Where choice cannot be swayed by desire
Commissioned by the future Tsar Alexander III, the natural and supernatural worlds become one in Ilya Repin’s Sadko, a rich pageant of Russian orientalism depicting a scene from the Novgorod epic poem of the same name. Loosely following the Orpheus tale but in an underwater setting, the emphasis here is on the minstrel-merchant presented with a bevy of beautiful potential brides ranging from the siren, the supplicant, the aristocrat, the eager to the numerous faceless fit for any European salon of the period – his gaze is fixed on the peasant girl Chernava standing on the shore who presents her back to him with an almost rebuffing demeanour. The canvas itself is slick, containing all the mythic elements necessary to fuel a collective vision of a submerged kingdom – inquisitive fish, phosphorescent creatures, lithe kelp floating amid the bubbles and ruins, right down to the cold clay sea bed. At the time of its execution, Repin was at the Imperial Academy of Arts in France and perhaps longing for his native soil had written, “The idea expresses my true state and perhaps the state of our as-of-yet still Russian art.” Fantasy and mythological subjects were, unfortunately for the viewer, not to be pursued. Repin turned his prolific talents to the more realistic portrayal of events transpiring in his homeland and the immortalization through portraiture of some of Russia’s great political and cultural figures.what freedom!
Repin’s fascination with the sea is still present in the canvas above painted almost thirty years later: much had changed in Russia, with its worldview shifting from one of Empire to Nationalism, the overriding pre-revolutionary atmosphere enveloping the common man is clear in its components. There is no land in sight, the horizon is vague and one can feel the weighty power of the ocean buffeting the figures. He embraces the experience while she clings to notions of propriety with one hand on her hat and the other gripping his hand for reassurance. The choice of subject is perhaps an unconscious visual addendum to the Sadko saga – not a true fairy-tale ending but one moment of pure, childlike joy in which the couple are free from the stifling control of state ideology.

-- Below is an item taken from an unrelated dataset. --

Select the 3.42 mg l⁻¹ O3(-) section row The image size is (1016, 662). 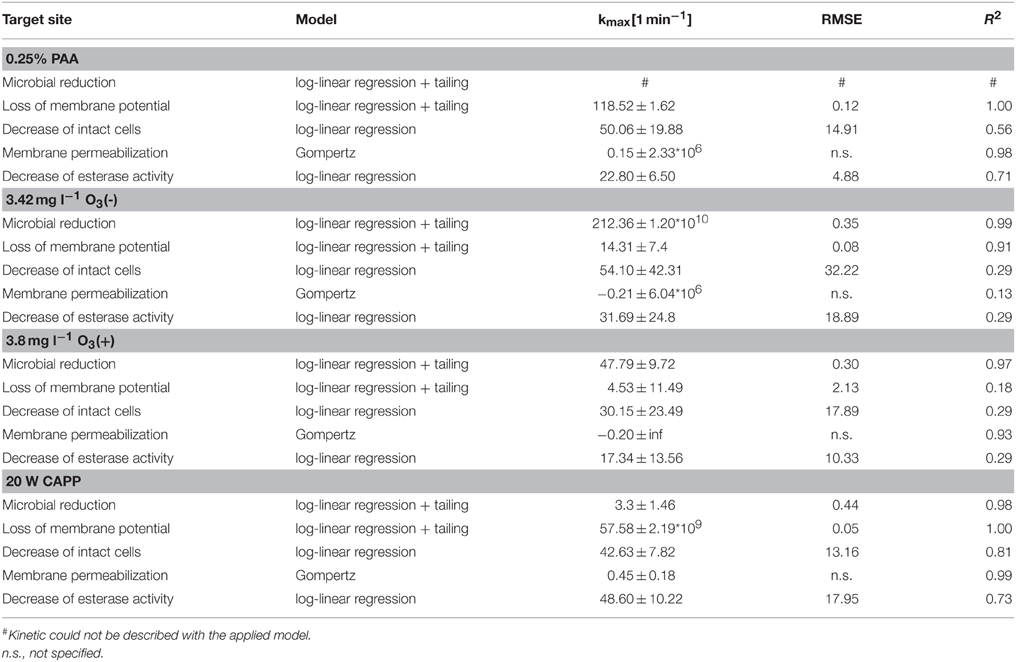click(508, 200)
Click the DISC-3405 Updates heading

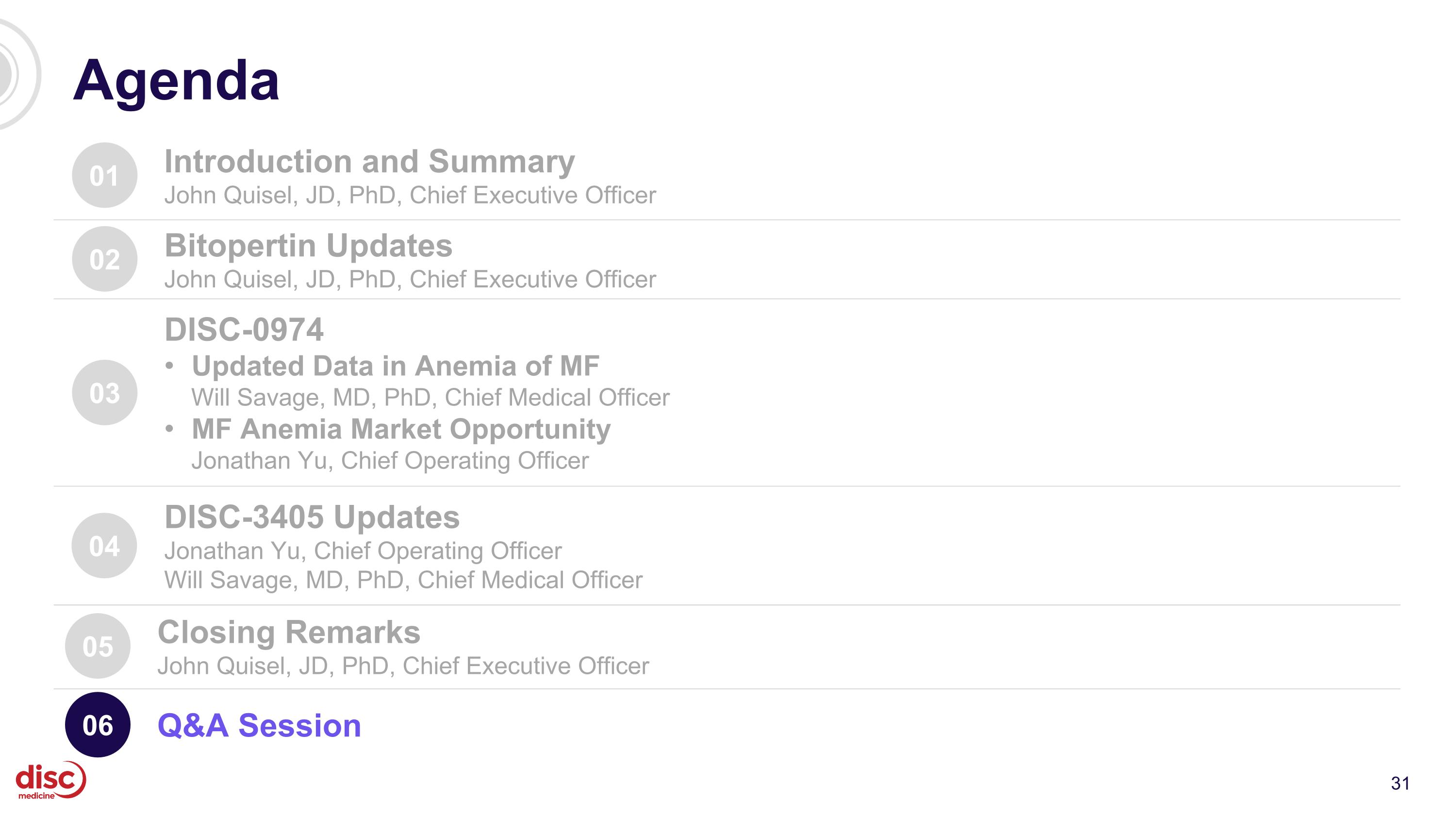(312, 517)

As Fan and Stephen Jan Parker write in their book Russia on Canvas, “Western art historians and critics have minimized Repin’s achievements and contributions either because his very “national” identity has not been grasped, or because – and this is most likely – Repin was neither a technical innovator nor the creator of a school of painting. Moreover, he was a realist and not a modernist. Yet in the esteem of both prerevolutionary and Soviet Russia, Repin occupies a position alongside Dostoevsky and Tolstoy, Musorgsky and Rimsky-Korsakov. He was and is Russia’s foremost national artist, whose oeuvre adheres to the requisities for national art as proposed by the noted painter and art historian Igor Grabar: it must reflect the spirit of the people, expressing their thoughts and aspirations; it must excite; and it must be understandable to the people”.
Discover more at:
Ilya Repin – The Complete Works
Sadko in the Underwater Kingdom
Rimsky-Korsakov: Sadko (opera): Overture
Sadko – the film
Thank you for this very interesting commentary on this master artist.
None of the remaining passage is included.